Actually arcs are very destructive, sometimes generating high levels of RF voltage, so it may apply a whole mess of alternating voltages, so both forward and reverse over-voltage can happen - a TVS diode or MOV might be needed to increase the protection against an arc - a freewheel diode isn't enough.
But this is not going to be relevant here as this can only happen while the FET is switched on and "locking" the voltage at the output terminals to the supply voltage. 
Just to note that the MOSFET already has a body diode that'll protect it when switching inductive loads. You should probably remove the GND2 symbol (output pin2) as this is actually the switched output (LOAD) signal (see reply#2). Also, output pin 1 is actually +DC power.
Sadly this is not true.
Only in an H-bridge the other MOSFET may be used as a freewheeling diode.
Gladly, it really is true, that the body diode protects it (the MOSFET). I didn't say to remove the IN4007 which is still needed in this low-side switching application.
How does the body diode protect the MOSFET? By avalanche breakdown? Or you mean different schematic than OP?
also known as a commutating diode. people get weird about this, it has multiple names and people believe the name they heard first is THE name.
I'm puzzled. How does the body diode protect the MOSFET?
Reverse spikes (connecting or disconnecting the inductive load or power or operating with defective external flyback diode).
I am not claiming anything, just a quote.
The problem can arise when an inductive load is used at the drain side of the device, and during the MOSFET switch OFF periods the inductor's reverse EMF passing through the MOSFET body diode becomes too high, causing a sudden rise in the MOSFET's junction temperatures, and its breakdown.
I still don't understand. An inductive load doesn't create a reverse EMF over the switching transistor, it creates the reverse EMF over the inductor itself.
At the transistor, this looks like a high forward EMF. Assuming a positive supply and a low-side switch, the inductor creates a very high positive voltage (higher than Vcc) at the drain/collector when the transistor is switched off. With a high-side switch, the inductor creates a high negative voltage (lower than GND) at the emitter/source. In both cases this reverse biases the internal diode.
That is why, when a switching transistor needs protection, the protection diode is never connected across the transistor, it is connected across the load.

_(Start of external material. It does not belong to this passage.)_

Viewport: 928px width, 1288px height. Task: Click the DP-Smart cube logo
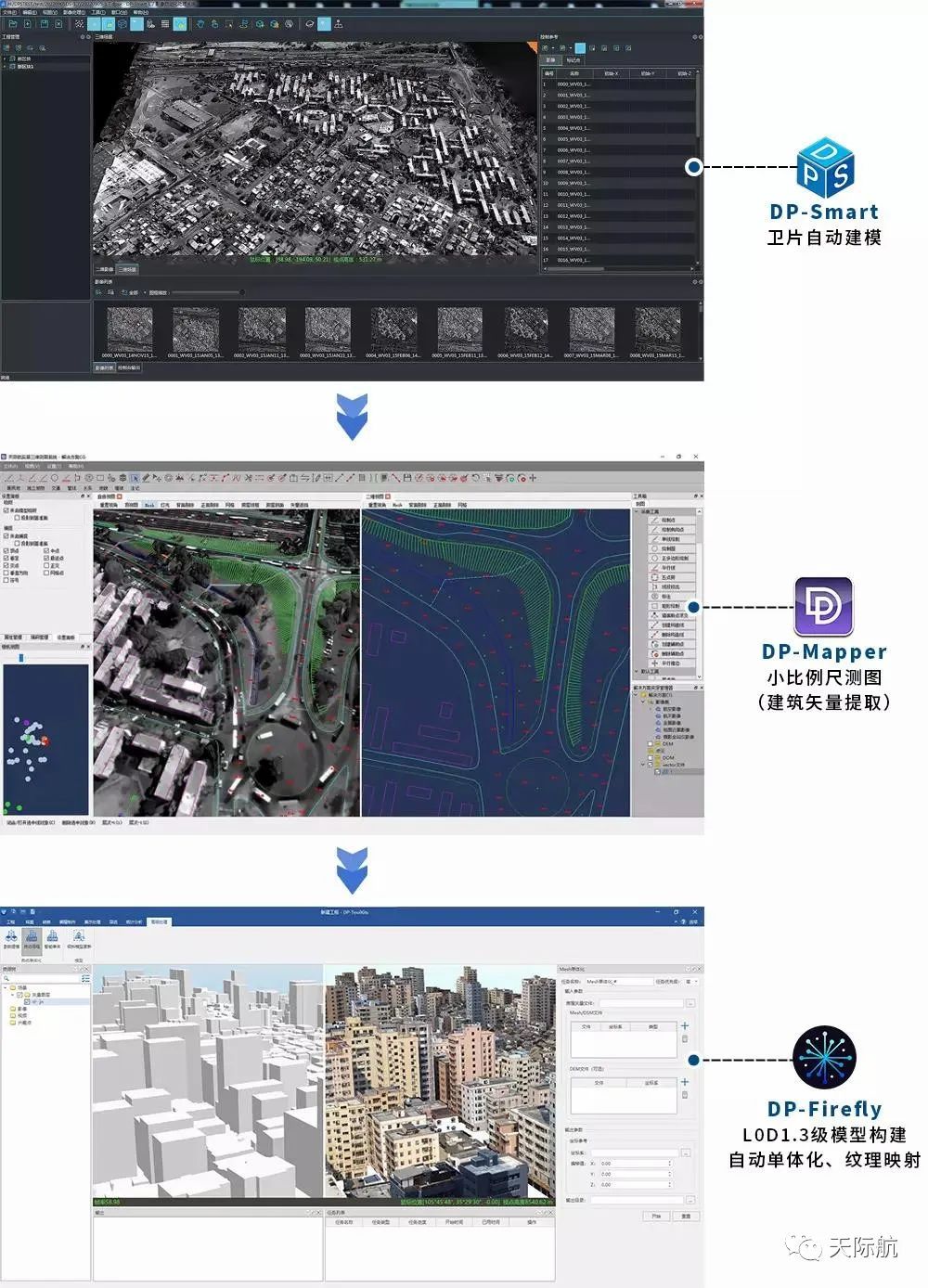click(824, 167)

A diode across the transistor does nothing to protect it. This is very well known.
What you say is correct.
It is known that a flyback diode connected in parallel with an inductive load reduces the self-induction emf to the level of the forward voltage drop across the diode and somewhat slows down the current decrease. This is a well-known practice that has been in use for decades. What is there to argue about is unclear.